Efficient Operations: Lab results should be on charts when physicians do their rounding, operating rooms should start on time, nurses should have charts when they call physicians, transcriptions should be turned around quickly, and staff should be retained.

Input: When running small focus groups of physicians I have asked: “For you to feel great about practicing medicine at this hospital—and to feel that patients are receiving great care— what would our service to you and your patients look like?” I then worked with them to rank their suggestions in order of importance. I picked one I could impact, focused on it, and then communicated the results over and over.

Appreciation: Say thank you. Recently a person told one of our Studer Group Coaches that she heard me speak, and though she wanted to believe, she was skeptical. However, she took action anyway. She wrote a note to a physician thanking him for the patient care he provides, and then commented that his family must be so supportive of him. Some weeks later, at a community event, the physician’s wife came up to her to say how much her note had impacted her husband. The physician’s wife started to cry, saying that no one had ever thanked her for what she does to support her husband.

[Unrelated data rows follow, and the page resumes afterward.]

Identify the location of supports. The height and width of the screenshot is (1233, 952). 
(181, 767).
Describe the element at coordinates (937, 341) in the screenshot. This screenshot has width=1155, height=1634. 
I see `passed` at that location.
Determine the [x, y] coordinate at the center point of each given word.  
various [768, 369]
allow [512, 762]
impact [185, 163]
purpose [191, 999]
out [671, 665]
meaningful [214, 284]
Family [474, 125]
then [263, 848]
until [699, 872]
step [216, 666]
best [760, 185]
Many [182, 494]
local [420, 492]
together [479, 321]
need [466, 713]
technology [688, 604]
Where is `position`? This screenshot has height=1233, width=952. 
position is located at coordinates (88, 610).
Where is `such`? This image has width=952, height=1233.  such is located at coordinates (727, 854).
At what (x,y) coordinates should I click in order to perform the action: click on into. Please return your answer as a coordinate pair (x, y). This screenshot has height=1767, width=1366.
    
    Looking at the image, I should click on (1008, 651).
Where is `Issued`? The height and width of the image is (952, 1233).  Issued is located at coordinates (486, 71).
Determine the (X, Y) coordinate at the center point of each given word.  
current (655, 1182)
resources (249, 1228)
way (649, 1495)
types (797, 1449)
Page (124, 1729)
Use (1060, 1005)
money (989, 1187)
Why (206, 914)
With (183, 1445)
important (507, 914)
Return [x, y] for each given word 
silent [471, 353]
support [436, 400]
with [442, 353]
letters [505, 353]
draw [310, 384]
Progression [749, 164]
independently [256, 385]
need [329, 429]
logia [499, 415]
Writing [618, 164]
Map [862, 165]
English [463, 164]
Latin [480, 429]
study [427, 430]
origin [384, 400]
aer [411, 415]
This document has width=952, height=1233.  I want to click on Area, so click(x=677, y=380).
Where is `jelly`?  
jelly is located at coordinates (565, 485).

  • Point one: physicians appreciate being appreciated.
  • Point two: practice the behavior of recognizing physicians and focus on the positive.
  • Point three: understanding sometimes follows action.

Tell the truth. If you can’t meet a physician’s needs, explain why. Similarly, visibility, availability, and accessibility are also key drivers for physician satisfaction.

Key Discouragements for Physicians:

  1. Lack of input and follow-through.
  2. Inefficiency.
  3. Lack of proactive behavior. Once, I was at a Los Angeles hospital whose surgery nurse leader is phenomenal. Since she has arrived, they have not needed agency or registry staff, volume is up, and on time starts have significantly improved. She also put in a system that if the OR is running behind, physicians are updated consistently so they do not have to wait.
  4. Lack of appreciation for their time and skill.
  5. Vagueness. Sayyes, no , or when you will have a yes or no.